Considerate anche che per questi dati ci sono diverse considerazioni da fare, come il fatto che Apple rilascia spesso aggiornamenti “castrati”. iPad 2 infatti avrà pure iOS 9 ma non ha Siri, presente da iOS 5. I Nexus invece, salvo funzionalità che richiedono una nuova componentistica hardware, hanno lo stesso identico software. Inoltre sono stati tenuti in considerazione solo gli aggiornamenti maggiori: iPhone 3GS ha ricevuto iOS 6.1.6 dopo il rilascio di iOS 7, ma non è stato contato nella tabella, anche se questi update di sicurezza sono comunque molto importanti.

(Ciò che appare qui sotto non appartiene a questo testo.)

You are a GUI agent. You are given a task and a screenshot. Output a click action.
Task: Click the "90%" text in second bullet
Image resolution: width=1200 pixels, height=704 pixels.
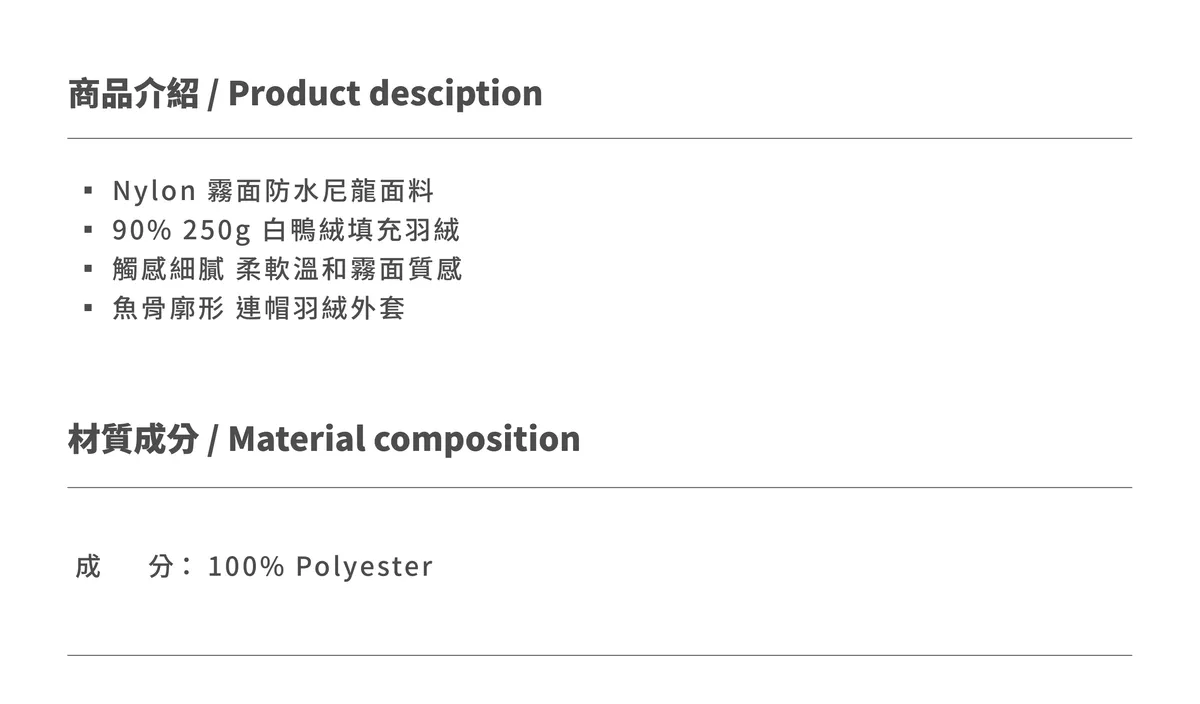click(142, 231)
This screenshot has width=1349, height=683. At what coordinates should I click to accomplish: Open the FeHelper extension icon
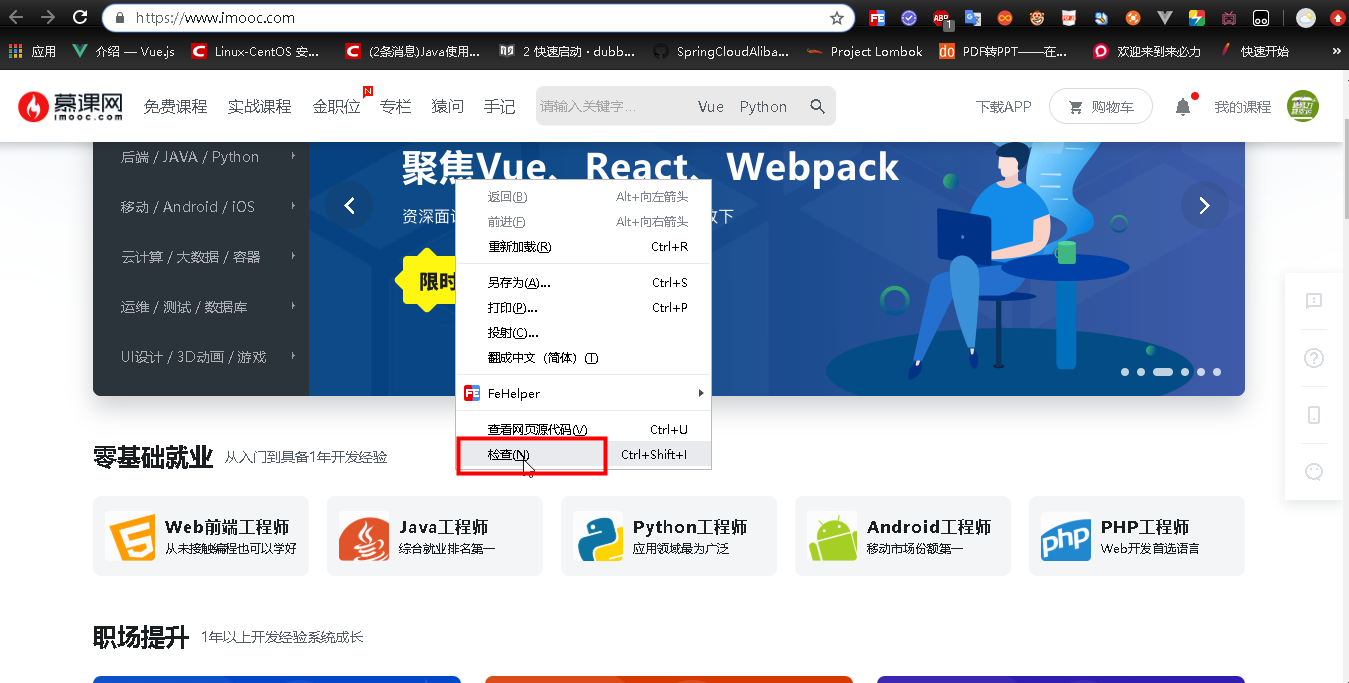[877, 18]
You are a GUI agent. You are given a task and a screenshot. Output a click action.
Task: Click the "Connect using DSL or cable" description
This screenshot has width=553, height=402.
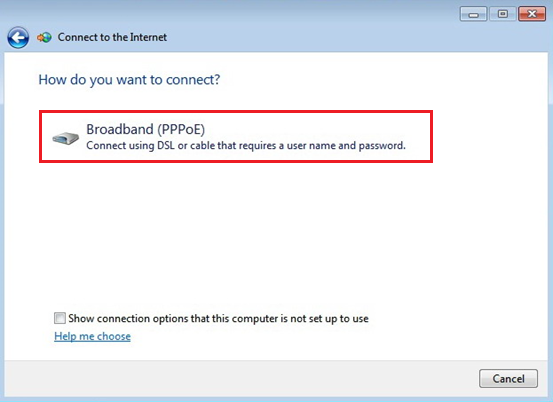tap(246, 146)
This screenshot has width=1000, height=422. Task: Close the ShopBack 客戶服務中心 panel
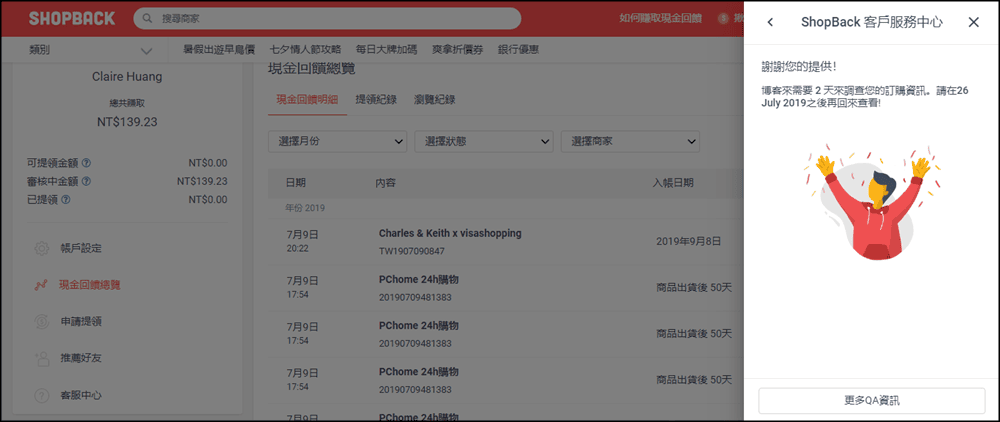pyautogui.click(x=973, y=22)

Un altro aspetto che da non sottovalutare è la possibilità per Google di aggiornare diverse parti dell’OS tramite il Play Store, soprattutto con Play Services che ha introdotto diverse nuove funzionalità per tutti, a prescindere da versione presente o produttore. Seppure ciò sia inconfutabile, alcune parti dell’OS non possono venire aggiornate in questo modo e Apple mantiene un vantaggio netto in questo frangente.

In particolare per gli sviluppatori è un vantaggio sviluppare senza la cosiddetta frammentazione, che causa una più lenta adozione delle nuove funzionalità del sistema operativo visto che la diffusione delle API impiegherà anni e li costringe spesso a lavorare su più APK per diverse versioni, una situazione non di certo ideale. Insomma, sia Apple che Google hanno svantaggi e vantaggi nella loro politica di aggiornamenti: sta a voi scegliere quale dispositivo comprare anche in base a queste informazioni.